§ Questions to answer
• A. Quote the part of the emergency-preparedness post that begins at the words "Canned Goods and" and stops after "whole city down.".
• B. For each statement below, say yes or no according to the emergency-preparedness post, and quote the words of the post that decide it: (i) The writer's doctor's office is inside a hospital. (ii) The writer lives near New Orleans. (iii) During SARS, the writer went for allergy shots once a month.

§ Page text
******************************

Canned Goods and Tinfoil Hats

Greg thinks I’m a bit of a weirdo for laying claim to a section of shelf space in the closet to create a pantry. After Hurricane Katrina, although we are nowhere near New Orleans, or any hurricane, earthquake, tornado, flood, forestfire or landslide danger zone, I got all “emergency preparedness” crazy. Because shit could still happen. It might be another big power outage, like we had in ’03, or an icestorm or an attack by Tara. Or, more likely, it could be an influenza pandemic that shuts the whole city down.

During “the SARS”, I was going for allergy shots every week, and had to do the whole handwash, mask, questionnaire deal just to get in to see the nurse (my doctor’s office is inside a hospital), so I’m familiar with the protocol. And the paranoia. That was bad enough, but a flu pandemic would be even worse.

******************************

[Source data]
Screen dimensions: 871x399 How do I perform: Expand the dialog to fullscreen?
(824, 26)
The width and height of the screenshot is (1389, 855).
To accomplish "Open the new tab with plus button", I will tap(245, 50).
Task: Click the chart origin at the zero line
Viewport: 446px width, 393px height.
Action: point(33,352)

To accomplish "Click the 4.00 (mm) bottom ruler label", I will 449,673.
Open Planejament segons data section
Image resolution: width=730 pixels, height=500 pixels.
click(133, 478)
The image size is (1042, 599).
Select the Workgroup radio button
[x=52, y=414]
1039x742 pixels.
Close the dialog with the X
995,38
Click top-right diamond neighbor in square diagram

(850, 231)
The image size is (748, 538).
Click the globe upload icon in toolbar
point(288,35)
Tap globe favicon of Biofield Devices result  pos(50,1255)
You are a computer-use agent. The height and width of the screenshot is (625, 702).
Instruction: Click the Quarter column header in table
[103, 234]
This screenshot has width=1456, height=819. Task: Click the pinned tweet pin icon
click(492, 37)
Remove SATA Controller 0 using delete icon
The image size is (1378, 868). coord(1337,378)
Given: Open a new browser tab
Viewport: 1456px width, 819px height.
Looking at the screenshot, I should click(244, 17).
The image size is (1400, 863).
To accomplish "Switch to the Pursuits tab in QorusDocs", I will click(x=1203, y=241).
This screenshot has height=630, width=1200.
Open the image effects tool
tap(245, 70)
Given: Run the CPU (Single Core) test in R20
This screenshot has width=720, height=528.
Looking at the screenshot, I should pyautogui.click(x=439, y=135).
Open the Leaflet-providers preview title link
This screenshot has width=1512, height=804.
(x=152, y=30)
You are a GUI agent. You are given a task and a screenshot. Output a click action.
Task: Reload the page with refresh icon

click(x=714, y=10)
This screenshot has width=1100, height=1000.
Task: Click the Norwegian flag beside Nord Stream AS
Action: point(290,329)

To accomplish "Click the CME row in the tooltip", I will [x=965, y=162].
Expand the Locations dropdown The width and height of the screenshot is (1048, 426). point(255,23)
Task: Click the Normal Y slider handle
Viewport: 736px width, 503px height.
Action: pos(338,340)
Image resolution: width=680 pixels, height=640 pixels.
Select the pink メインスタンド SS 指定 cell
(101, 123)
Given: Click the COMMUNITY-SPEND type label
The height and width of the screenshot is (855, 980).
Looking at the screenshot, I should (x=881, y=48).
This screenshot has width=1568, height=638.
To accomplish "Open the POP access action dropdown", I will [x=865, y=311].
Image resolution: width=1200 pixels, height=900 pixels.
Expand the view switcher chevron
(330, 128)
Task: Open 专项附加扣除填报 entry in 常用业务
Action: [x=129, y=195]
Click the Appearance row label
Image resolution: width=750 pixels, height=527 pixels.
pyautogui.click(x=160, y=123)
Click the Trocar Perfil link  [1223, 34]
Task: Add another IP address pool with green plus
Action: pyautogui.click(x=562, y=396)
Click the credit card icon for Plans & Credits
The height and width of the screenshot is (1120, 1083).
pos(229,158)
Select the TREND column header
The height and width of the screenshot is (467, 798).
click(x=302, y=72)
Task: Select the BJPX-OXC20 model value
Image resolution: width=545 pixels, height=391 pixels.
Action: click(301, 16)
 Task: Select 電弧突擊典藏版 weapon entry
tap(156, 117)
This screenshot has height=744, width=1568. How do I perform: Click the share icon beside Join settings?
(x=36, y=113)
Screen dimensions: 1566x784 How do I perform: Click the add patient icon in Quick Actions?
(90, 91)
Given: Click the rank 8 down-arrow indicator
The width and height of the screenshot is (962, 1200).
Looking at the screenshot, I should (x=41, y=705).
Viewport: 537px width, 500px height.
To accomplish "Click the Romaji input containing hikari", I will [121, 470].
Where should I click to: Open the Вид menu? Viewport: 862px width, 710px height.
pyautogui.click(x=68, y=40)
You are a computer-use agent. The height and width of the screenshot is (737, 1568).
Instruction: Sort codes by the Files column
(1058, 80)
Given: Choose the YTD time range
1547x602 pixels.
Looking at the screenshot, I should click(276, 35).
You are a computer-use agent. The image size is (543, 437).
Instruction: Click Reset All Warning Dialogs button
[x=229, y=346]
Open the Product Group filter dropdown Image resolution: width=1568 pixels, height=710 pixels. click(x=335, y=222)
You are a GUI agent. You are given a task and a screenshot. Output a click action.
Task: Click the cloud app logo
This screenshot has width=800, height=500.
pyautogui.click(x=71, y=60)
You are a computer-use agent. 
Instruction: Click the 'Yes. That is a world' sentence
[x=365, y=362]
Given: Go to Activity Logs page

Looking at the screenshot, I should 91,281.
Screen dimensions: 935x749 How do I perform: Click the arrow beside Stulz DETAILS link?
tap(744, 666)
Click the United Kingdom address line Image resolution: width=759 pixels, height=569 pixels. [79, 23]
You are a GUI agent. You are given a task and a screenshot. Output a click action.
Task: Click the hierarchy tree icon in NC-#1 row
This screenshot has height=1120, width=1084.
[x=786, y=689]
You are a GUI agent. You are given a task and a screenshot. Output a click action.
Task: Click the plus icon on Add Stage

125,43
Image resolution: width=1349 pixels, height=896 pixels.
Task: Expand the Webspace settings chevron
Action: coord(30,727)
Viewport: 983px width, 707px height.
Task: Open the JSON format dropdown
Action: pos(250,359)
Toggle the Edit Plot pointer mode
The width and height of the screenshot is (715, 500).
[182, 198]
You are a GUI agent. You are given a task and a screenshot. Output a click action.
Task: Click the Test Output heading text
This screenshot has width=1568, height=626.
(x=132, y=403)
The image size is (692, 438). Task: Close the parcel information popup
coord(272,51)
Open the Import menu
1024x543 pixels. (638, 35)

******************************

§ Task answers
• A.
Canned Goods and Tinfoil Hats

Greg thinks I’m a bit of a weirdo for laying claim to a section of shelf space in the closet to create a pantry. After Hurricane Katrina, although we are nowhere near New Orleans, or any hurricane, earthquake, tornado, flood, forestfire or landslide danger zone, I got all “emergency preparedness” crazy. Because shit could still happen. It might be another big power outage, like we had in ’03, or an icestorm or an attack by Tara. Or, more likely, it could be an influenza pandemic that shuts the whole city down.

• B.
(i) Yes: "my doctor’s office is inside a hospital"
(ii) No: "we are nowhere near New Orleans"
(iii) No: "I was going for allergy shots every week"